- **EXERCISE**:
Each line of the data below either holds "forward" or does not. Report how many do, and only that.

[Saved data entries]
-*-*-

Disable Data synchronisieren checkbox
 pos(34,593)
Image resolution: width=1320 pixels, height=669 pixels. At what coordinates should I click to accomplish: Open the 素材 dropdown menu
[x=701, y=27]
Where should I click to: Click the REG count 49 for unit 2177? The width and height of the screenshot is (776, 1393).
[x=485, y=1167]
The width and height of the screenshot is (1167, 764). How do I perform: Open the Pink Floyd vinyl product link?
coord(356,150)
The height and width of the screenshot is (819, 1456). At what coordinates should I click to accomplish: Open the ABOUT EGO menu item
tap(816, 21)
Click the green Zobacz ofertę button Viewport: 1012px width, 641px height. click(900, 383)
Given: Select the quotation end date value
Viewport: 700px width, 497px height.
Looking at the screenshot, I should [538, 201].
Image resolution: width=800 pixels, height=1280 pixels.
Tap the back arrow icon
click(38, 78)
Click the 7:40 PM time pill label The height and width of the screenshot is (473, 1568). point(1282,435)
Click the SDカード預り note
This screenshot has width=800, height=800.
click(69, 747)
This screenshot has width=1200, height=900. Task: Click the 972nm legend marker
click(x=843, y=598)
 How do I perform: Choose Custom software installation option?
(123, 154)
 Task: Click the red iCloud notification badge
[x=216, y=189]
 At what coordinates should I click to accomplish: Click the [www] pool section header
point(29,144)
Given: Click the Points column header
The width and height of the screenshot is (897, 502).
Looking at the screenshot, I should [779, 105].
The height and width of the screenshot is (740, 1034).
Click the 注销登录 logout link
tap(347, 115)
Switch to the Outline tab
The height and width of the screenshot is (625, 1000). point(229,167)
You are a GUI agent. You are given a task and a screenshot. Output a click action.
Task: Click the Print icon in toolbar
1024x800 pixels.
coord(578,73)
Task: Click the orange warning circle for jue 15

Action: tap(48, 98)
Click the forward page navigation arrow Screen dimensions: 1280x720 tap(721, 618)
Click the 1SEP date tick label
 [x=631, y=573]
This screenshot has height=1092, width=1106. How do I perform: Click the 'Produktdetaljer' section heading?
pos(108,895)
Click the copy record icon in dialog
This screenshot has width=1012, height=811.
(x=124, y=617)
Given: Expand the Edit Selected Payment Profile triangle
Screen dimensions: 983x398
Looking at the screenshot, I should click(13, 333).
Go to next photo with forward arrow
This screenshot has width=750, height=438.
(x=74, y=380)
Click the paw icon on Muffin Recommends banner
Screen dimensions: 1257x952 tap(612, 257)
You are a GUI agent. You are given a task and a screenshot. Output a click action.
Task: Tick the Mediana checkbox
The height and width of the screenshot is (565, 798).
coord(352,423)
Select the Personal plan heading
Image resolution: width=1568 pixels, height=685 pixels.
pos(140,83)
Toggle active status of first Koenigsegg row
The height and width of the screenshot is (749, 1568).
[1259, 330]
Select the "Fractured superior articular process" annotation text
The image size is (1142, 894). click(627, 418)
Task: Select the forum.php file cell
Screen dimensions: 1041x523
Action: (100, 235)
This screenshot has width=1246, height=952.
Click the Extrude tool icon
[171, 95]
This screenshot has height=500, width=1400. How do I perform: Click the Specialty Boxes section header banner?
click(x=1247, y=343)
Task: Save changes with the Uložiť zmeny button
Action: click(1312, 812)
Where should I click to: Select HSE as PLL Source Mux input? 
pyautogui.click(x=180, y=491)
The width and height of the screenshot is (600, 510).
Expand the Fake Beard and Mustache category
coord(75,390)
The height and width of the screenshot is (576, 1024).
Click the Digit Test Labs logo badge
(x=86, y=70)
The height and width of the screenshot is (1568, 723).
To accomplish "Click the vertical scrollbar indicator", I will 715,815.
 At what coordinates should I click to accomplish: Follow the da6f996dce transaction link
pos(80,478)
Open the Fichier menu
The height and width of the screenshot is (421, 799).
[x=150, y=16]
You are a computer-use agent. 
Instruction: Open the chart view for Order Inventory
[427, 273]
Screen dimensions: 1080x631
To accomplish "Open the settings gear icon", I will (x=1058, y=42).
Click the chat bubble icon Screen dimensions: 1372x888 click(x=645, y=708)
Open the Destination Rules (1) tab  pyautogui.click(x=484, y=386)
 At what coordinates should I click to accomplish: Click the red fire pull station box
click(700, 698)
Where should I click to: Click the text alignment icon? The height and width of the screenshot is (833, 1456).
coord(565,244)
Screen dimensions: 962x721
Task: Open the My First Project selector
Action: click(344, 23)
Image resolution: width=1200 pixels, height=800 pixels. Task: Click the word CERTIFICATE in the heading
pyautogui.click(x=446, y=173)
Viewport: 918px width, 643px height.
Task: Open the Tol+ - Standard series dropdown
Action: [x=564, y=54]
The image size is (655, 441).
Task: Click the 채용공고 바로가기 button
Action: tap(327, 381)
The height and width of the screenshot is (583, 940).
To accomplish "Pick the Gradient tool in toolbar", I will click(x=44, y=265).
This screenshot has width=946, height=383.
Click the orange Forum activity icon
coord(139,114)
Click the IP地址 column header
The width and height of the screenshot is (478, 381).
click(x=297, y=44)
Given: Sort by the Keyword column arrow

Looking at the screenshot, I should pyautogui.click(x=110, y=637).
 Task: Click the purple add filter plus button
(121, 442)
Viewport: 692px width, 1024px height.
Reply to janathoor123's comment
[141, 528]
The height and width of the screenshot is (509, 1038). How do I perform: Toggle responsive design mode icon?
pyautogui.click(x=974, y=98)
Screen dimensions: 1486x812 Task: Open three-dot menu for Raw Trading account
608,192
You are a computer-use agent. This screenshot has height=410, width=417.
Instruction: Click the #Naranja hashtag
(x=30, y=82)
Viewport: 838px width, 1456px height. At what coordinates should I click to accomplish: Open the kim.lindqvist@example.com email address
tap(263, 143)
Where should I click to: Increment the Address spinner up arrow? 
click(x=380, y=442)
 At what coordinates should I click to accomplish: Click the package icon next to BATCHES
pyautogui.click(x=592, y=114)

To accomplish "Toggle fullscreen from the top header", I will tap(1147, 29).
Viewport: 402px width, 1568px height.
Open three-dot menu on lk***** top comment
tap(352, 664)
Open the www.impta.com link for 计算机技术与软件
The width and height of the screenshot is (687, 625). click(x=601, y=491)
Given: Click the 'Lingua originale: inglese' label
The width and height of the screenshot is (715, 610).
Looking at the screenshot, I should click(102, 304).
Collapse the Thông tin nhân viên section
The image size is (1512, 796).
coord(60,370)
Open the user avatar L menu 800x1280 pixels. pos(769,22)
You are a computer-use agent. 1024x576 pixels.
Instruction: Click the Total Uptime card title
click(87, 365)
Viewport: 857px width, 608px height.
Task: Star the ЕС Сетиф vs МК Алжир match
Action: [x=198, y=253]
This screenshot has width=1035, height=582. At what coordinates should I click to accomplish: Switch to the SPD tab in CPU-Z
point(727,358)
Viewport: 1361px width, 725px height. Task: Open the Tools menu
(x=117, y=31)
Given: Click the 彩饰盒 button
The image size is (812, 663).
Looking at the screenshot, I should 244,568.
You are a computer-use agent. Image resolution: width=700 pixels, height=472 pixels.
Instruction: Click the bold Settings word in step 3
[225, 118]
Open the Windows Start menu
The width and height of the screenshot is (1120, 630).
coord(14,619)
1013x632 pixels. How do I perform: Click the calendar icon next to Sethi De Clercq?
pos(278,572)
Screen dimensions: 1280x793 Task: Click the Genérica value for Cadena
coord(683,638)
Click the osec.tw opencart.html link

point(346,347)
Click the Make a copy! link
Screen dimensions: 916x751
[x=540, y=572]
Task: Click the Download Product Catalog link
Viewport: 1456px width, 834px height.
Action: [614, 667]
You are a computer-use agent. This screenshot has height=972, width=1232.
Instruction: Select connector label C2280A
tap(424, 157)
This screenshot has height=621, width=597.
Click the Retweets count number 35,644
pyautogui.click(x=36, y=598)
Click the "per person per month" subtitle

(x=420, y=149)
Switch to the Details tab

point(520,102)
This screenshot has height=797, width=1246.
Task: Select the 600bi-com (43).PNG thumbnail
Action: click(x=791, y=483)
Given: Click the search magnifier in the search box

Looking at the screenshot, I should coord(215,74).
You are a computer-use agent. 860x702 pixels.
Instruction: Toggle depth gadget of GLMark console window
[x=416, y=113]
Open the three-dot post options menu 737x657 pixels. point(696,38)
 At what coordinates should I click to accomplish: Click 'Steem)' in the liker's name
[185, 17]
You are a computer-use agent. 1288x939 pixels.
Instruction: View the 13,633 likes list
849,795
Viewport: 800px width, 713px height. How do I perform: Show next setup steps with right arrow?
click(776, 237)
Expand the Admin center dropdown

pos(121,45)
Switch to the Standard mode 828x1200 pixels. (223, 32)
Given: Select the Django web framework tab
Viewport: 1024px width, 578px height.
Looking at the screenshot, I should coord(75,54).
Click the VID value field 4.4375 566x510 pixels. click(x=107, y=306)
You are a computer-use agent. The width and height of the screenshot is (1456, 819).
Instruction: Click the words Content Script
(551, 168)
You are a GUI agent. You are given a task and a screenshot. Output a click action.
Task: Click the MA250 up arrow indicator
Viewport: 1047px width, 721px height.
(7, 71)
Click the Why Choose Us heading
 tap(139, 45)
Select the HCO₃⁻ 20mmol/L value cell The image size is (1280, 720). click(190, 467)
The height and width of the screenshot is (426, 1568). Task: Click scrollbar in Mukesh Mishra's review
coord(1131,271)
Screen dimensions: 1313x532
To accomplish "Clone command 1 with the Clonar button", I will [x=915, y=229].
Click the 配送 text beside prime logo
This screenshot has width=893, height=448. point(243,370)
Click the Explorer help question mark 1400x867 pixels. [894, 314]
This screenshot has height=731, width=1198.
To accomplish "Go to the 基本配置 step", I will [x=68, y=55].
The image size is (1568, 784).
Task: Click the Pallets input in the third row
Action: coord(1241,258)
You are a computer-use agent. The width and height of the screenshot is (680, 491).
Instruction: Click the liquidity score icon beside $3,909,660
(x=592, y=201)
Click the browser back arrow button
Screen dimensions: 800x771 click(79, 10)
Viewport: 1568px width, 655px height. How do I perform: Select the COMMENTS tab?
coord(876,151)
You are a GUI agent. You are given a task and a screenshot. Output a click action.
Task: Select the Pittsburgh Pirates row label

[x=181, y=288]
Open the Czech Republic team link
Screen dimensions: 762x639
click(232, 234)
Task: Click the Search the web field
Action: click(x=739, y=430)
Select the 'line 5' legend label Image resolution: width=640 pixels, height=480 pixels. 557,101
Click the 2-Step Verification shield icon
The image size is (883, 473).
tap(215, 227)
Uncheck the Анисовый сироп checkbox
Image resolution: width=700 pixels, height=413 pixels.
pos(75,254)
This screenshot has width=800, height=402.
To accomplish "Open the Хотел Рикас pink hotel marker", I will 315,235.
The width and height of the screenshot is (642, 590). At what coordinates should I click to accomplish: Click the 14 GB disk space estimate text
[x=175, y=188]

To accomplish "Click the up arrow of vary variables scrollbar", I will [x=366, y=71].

-*-*-

- **EXPECTED ANSWER**:
2